Another one: Your time alone gives you the opportunity to realize that you're special. I don't mean special in the negative way, but if people are neglecting to give you a chance to be in their lives, then it means you're too beautiful of a person for them. Don't get me wrong; this isn't narcissism — occasionally, us lonely folk are overshadowed because we're secretly envied to the point of jealousy. We hold strong to our values and goals, even if we have to cry behind the shut door when standing alone to defend them. It hurts to stand alone, but it gives you the time to reflect on yourself and discover your inner majesty.

Oh hey, one more: You already have a friend — You. We can't seem to trust anyone these days, but you know someone who does, don't you? It's the person you talk to the most; yourself. We've got to trust and have faith in ourselves before even considering trusting another; and I'm sure you've got that down already. People may not understand you, but you do. What's more important is what you think, and when you're comfortable with yourself, genuine people in the world will be comfortable with you, too. You may be a lone wolf, but you alone hold so much power. Support yourself as well as any friend could.

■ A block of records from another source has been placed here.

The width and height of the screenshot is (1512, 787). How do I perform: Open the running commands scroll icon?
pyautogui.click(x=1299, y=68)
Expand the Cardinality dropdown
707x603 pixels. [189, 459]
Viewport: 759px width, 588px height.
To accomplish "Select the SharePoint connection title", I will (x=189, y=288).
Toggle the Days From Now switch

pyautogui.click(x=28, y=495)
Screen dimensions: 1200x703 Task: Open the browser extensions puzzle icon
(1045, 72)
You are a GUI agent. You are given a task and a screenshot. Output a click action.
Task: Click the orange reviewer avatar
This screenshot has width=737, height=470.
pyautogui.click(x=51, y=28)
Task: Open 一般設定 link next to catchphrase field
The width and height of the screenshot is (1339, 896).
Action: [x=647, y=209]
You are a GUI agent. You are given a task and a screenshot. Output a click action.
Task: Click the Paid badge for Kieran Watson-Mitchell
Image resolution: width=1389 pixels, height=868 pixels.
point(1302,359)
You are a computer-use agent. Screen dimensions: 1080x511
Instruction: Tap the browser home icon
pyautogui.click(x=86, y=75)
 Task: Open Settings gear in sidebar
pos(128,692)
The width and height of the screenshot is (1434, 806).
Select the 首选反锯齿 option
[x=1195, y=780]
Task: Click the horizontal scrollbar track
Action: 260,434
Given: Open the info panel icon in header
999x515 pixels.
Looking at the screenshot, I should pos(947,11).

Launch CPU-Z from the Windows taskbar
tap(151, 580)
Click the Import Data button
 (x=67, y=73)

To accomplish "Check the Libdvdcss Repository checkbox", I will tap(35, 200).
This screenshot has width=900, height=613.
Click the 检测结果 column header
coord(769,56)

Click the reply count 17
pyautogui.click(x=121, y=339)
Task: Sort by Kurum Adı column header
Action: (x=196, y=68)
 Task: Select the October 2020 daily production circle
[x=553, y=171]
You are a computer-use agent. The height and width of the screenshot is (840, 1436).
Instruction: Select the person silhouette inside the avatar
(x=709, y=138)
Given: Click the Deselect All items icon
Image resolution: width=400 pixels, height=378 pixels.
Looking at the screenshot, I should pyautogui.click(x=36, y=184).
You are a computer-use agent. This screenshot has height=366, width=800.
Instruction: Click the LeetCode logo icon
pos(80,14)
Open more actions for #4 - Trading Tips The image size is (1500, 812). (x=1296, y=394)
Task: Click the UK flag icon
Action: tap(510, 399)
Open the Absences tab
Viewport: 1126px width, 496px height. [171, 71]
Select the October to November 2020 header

Sorry for the ramble, but the strangest desire to post something encouraging on the subject of loneliness — as opposed to posting one about suffering from it — seemed like a nice change of pace. I don't like to see others hurt (I've been reading the topics here), especially from such an emotion that plagues me as well.

One could only dream that we'd have less pain from this. If anything, easing that pain is one of my many goals on the road to become a successful writer. It may be wishful thinking, but it's better than sitting by and allowing it to nibble on us slowly. We've got to embrace that loneliness if we want to ease it, after all.

Godspeed.

I think what you've said really speaks to my loneliness in particular, and something I came to realize over time. It isn't true for all people, but its certainly true for some of us. And I think for at least the two of us, loneliness is something deeper than just not being surrounded by other people we care about, and who care about us in return. It's about a certain distance that we feel we have from other people. A distance that allows us to look at ourselves and the world around us in perhaps a more cold, objective, analytical way.

I'm surrounded by people that I love, and I love myself too, but I feel disconnected from other people and even myself in a fundamental way. As my life unfolds, it feels like its not really my life, but instead like I'm reading it all in a book while I sit on some distant, cold, lifeless planet.
 
This was a great post LongWolfFang.
I really liked reading it. It was positive way of looking at and accepting something that many of us feel, but so many people view it as such a negative thing.
I wish there were more people that thought like this...
I didn't really care to read much of the replies after the initial post. Because the original post was just great as it is.